We do plan to implement a holding command for a future release, if not the next upgrade. However, you shouldn't need to hold aircraft! The entire U.S. aviation system has evolved particularly to avoid holding... all of the procedures, static flow-control restrictions (like getting aircraft 20 miles in trail, or having to sequence them 10 miles in trail), route designs, sector designs, sector procedures, ground delays and everything else in ATC is supposed to avoid having aircraft spin aimlessly in the sky, burning up fuel and making passengers miss their connecting flights.

Though an individual controller has the ability to put an aircraft in hold, he will have to justify his actions to higher-ups, including the immediate supervisor, the Center's flow control supervisor, and National flow control (in Washington D.C.) when the airline's angry dispatchers call and demand to know what the reason is for the hold. If the aircraft is headed for one of the major airports, it probably has a landing slot determined by the national flow computer, and by putting that aircraft in hold, the controller messes up everybody else's slot for that airport. The computer may over-compensate, and aircraft on the ground 1,000 miles away could be delayed at the gate until the mess caused by the rogue controller clears up. Maybe it's not quite that bad, but a single controller can cause long-lasting problems by doing too much holding.

The bottom line is, you are not supposed to put aircraft into hold on your own. A legitimate reason would be if flow control called you at the sector and said to start holding any ORD-bound aircraft, or if the next Center lost their radar, or a line of storms has shut off a major routing, and flow control needs some time to create re-routes. Or, maybe the airport had to close momentarily for some problem, so you might hold aircraft headed for there.

But what if you are overwhelmed, and can't handle any more aircraft? You'll just have to figure out some way to deal with it. Putting aircraft into hold because you can't handle them, in real-life, is considered an admission to everyone around you that you are "weak." There are usually 10 other hot-shot controllers (always younger), who will gladly step in and work your traffic for you, if you can't! So as a matter of pride, just work the traffic, gripe out loud about other facilities causing your mess, and chew on another antacid tablet.

#4: Strips

Controllers do not really need flight strips, but they do need to know the information about an aircraft, such as type and route of flight at an easy glance. The existing radar software is not advanced enough to overlay that information on the scope, however, so it is printed out on old, slow (circa early-1980's) dot-matrix printers. Usually too many strips are printed for each aircraft, so maybe only half are actually relevant, and the rest go straight into a wastebasket next to the printer. And somebody has to tear the strips along the perforations, and replace the paper when it runs out, so additional controllers are hired full-time just to tend to the printer (at $80,000 to 100,000 per year salary!) Flight strips are really an unneeded waste of resources, but it has always been that way, so that is how it is and how it shall remain in real life. It is tough to justify changing procedures in a system that works, no matter how cumbersome.

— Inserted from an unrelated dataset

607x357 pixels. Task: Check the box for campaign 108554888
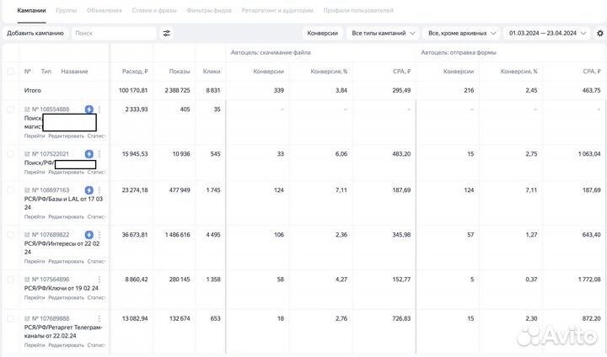pyautogui.click(x=11, y=109)

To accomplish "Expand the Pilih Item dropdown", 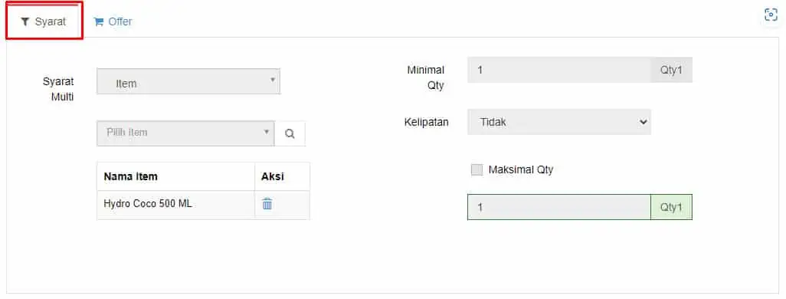I will [185, 133].
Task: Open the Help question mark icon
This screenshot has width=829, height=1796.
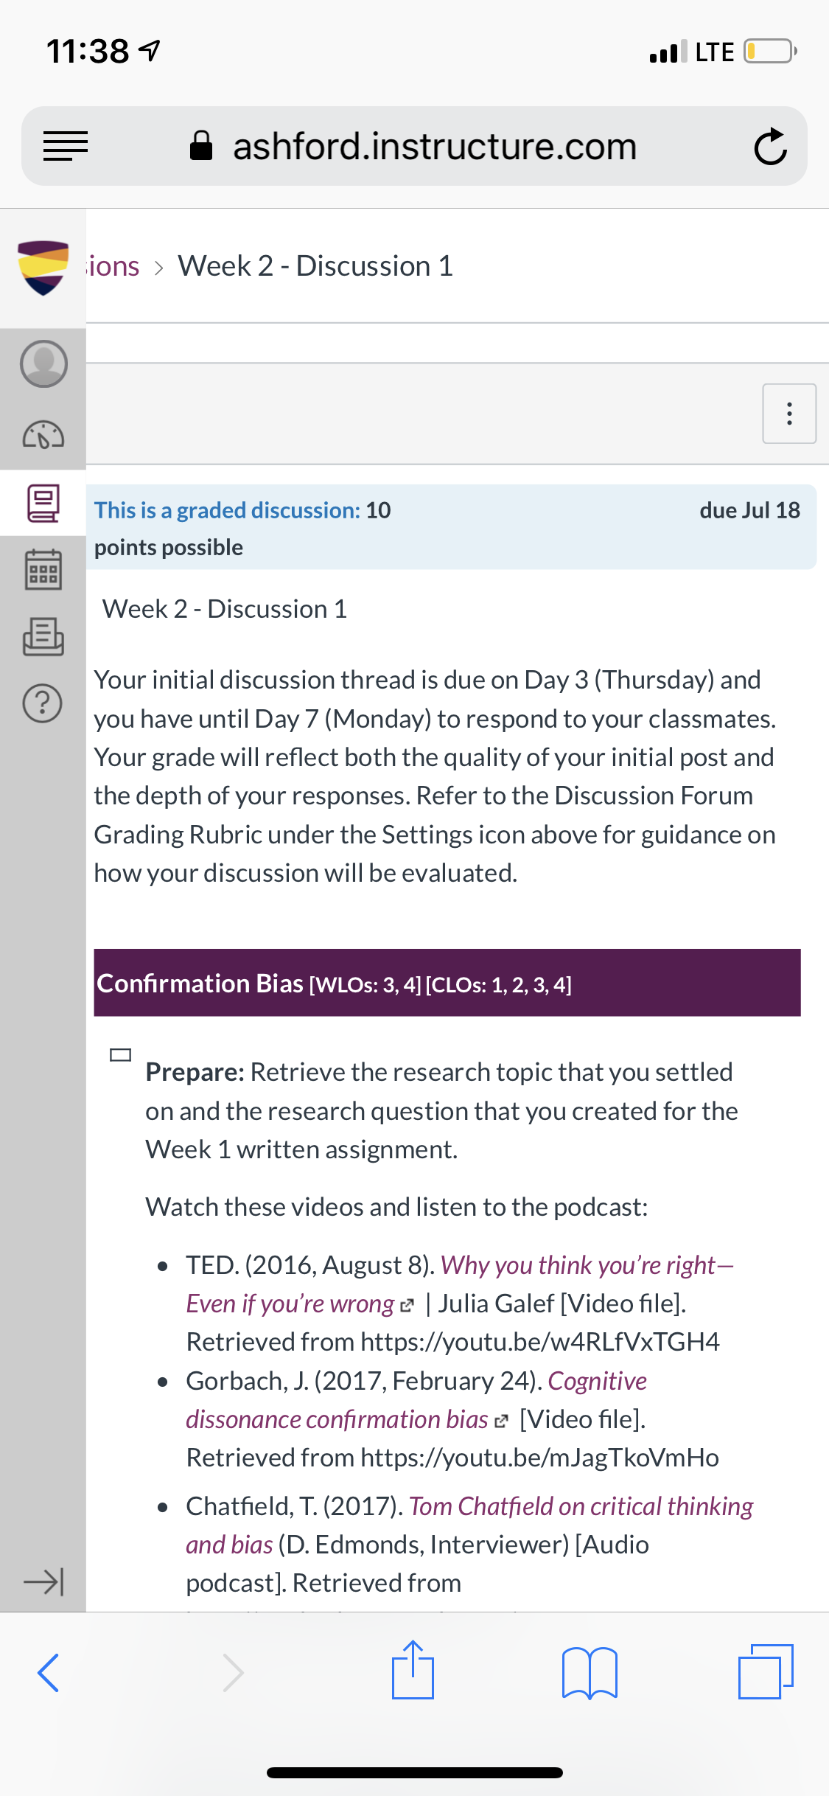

There is no need to waste such resources with ATCC, though, so the strips are only overlayed on the screen. Still, some have requested the ability to print them out. It would be as awkward as the real-life method (they would print out constantly as new aircraft come into the sector), and you would probably need somebody else to cut them and gather them as they print out, or you would have to unrealistically leave your position to get them from the printer yourself. Thus, we are inclined to leave the strip display as-is, but if enough people would like strips to be printed, we could implement it for a future upgrade. Email to if you feel strongly one way or the other.

#5: Weather Everywhere

When you are first looking at an empty sector, you may just see scattered, "minor" storm areas. Remember, though, that the actual weather out there is much bigger (maybe around 4 times bigger) than what shows up on your scope, so what looks like a little blotch of rain may actually be a huge buildup choking off the main routing through your sector.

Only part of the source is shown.